Distributed File System is geïmplementeerd als functieservice van de functie Bestandsservices. Distributed File System bestaat uit twee rolservices:

  • DFS-naamruimten

  • DFS-replicatie

Als u DFS-naamruimten en DFS-replicatie wilt beheren, kunt u de module DFS-beheer in Serverbeheer of de module DFS-beheer in de map Systeembeheer gebruiken. U kunt ook opdrachtregelprogramma's gebruiken, zoals verderop in dit onderwerp wordt besproken.

Belangrijk

Als u replicatiegroepen wilt weergeven of beheren waarin alleen-lezen replicatiemappen of leden die failoverclusters zijn, zijn opgenomen, moet u de versie van DFS-beheer gebruiken die is opgenomen in Windows Server 2008 R2.

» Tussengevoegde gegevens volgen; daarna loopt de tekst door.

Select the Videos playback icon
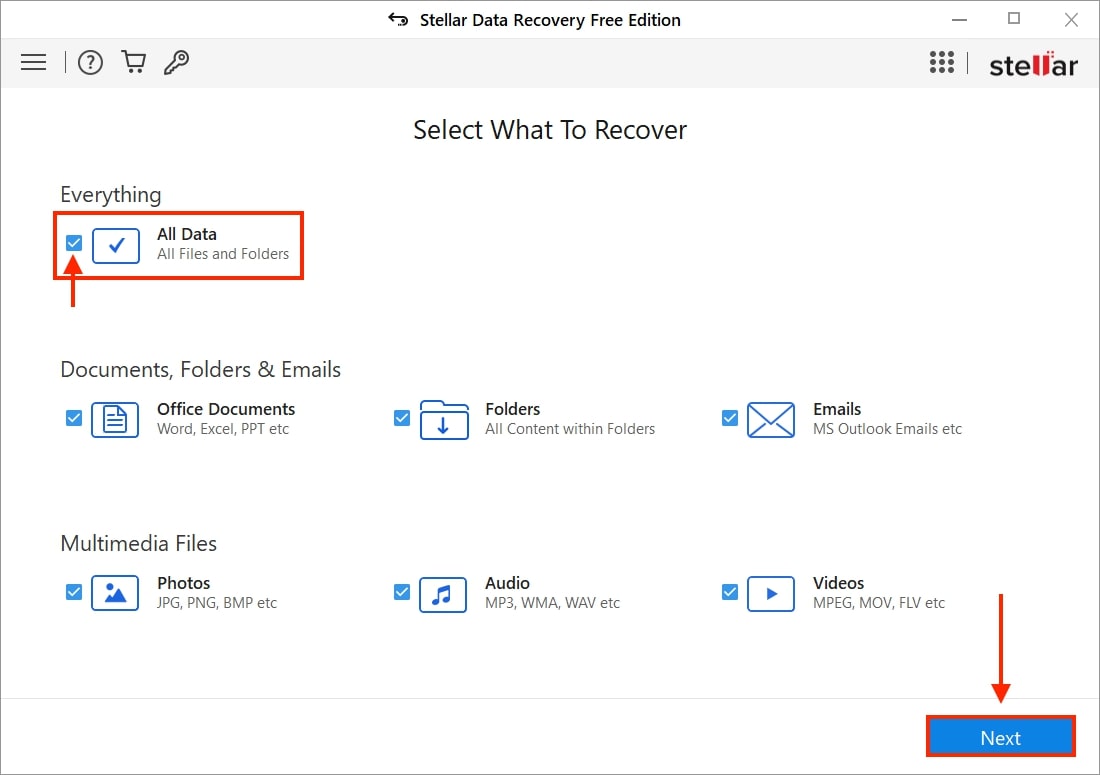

Zie de volgende onderwerpen voor meer informatie over DFS-naamruimten en DFS-replicatie:

DFS beheren vanaf een opdrachtprompt

Als u Distributed File System wilt beheren via een opdrachtprompt, kunt u de opdrachten in de volgende tabel gebruiken of scripts schrijven waarbij WMI (Windows Management Instrumentation) wordt gebruikt.

Opdracht Beschrijving

DfsUtil

DFS-naamruimten, server- en clientcomputers beheren.

DfsCmd

DFS-mappen en mapdoelen in een DFS-naamruimte configureren.

DfsDiag

Diagnostische tests van DFS-naamruimten uitvoeren.

DfsrAdmin

Gerepliceerde mappen voor DFS-replicatie beheren.

DfsrDiag

Diagnostische tests van DFS-replicatie uitvoeren.